▸ EXTRACTED TEXT:
<<<<
There was Don Insley, and there was Kevin Dewey. If you knew them both, you know exactly what I mean. Two men who cared so much about the development of basketball and making sure kids learned and love the sport for life. Sure, they supported the varsity teams, but they helped teach the game to hundreds in Allegany County and promoted camps, clinics and teams run by their friends and family.
As a result, you would see them talking to countless teenagers at the Blue Cross Arena (Rochester War Memorial) who were at the sectional finals cheering on their classmates or their school. They talked about the memories of small court or the Hill-Warner Tournament or the many games and unofficial tournaments at Angelica Central School.
Kevin was one of those guys who had keys to every gym. Unlike larger schools, usually he got them from the superintendent who wanted his son or daughter to be part of the fun when Kevin opened the gym on a Sunday morning before church.
>>>>
▸ INFORMATION:
<<<<
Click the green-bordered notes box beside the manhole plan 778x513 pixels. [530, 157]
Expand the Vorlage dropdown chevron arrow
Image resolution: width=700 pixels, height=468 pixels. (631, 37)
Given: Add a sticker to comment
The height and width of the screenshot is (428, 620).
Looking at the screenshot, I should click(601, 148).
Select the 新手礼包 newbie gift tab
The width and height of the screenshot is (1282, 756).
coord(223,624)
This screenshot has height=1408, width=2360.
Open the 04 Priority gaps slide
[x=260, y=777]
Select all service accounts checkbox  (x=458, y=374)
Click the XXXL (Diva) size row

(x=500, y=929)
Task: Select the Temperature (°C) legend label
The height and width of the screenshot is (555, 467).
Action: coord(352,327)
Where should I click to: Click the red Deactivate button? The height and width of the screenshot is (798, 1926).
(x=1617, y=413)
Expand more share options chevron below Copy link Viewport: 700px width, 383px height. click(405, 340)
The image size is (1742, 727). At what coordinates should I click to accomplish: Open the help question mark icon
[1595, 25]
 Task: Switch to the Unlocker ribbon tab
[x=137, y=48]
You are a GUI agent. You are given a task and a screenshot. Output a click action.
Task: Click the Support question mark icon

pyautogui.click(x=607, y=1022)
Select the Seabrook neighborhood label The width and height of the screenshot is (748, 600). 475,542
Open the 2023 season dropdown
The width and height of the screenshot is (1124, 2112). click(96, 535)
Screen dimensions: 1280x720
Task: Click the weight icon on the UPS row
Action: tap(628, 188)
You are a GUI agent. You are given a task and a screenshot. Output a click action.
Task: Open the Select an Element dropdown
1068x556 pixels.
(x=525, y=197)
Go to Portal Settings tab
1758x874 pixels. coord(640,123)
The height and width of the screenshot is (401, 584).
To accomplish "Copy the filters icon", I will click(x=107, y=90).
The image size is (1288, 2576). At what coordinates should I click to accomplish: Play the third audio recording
>>>>
▸ EXERCISE A:
List every named place in the passage about Don Insley and Kevin Dewey.
▸ EXERCISE B:
Continue the passage about Don Insley and Kevin Dewey, picking up after its final sentence.
The records come from a different source than the passage about Don Insley and Kevin Dewey.

▸ WRITTEN RESPONSE A:
Allegany County
Blue Cross Arena (Rochester War Memorial)
Angelica Central School

▸ WRITTEN RESPONSE B:
Kevin was passionate and had opinions. We would talk soccer and basketball for hours, and by the end of the conversation, I learned something and usually my opinion had changed. He always had facts, stats and common sense on his side.
I lived in Belfast and then Wellsville. He would drive to my home with a hand-written press release for the paper. The press release was always a free camp, clinic or tournament he got the funding for and many times, used his own money to finish covering the costs for trophies. I couldn’t get it in the paper fast enough. But he STILL felt he owed me for doing my job. He would leave the press release with two sleeves of Dewey’s Waffles.
Now, I don’t care what allergy, diet or health belief you have. Those deep fried waffled perfectly sugar powdered put Krispy Kreme to shame. My kids loved those tournaments. Not just because they allowed ICS to play in them, but they knew waffles were coming.
It always feels good when someone says something nice about your children. But one year, my son, wearing his Kmart And1’s and taking advantage of the unofficial “four steps before we call travel” rules had a pretty darn good Hill-Warner American Legion Post Tournament. Kevin came up and said, “Zeus, your kid is pretty good.” Of course, it came out slower than that and he emphasized the words “pretty good” and it was one of the best compliments ever.
Kevin loved newspapers, he loved film and if you read his obituary, you’ll know he was a war hero.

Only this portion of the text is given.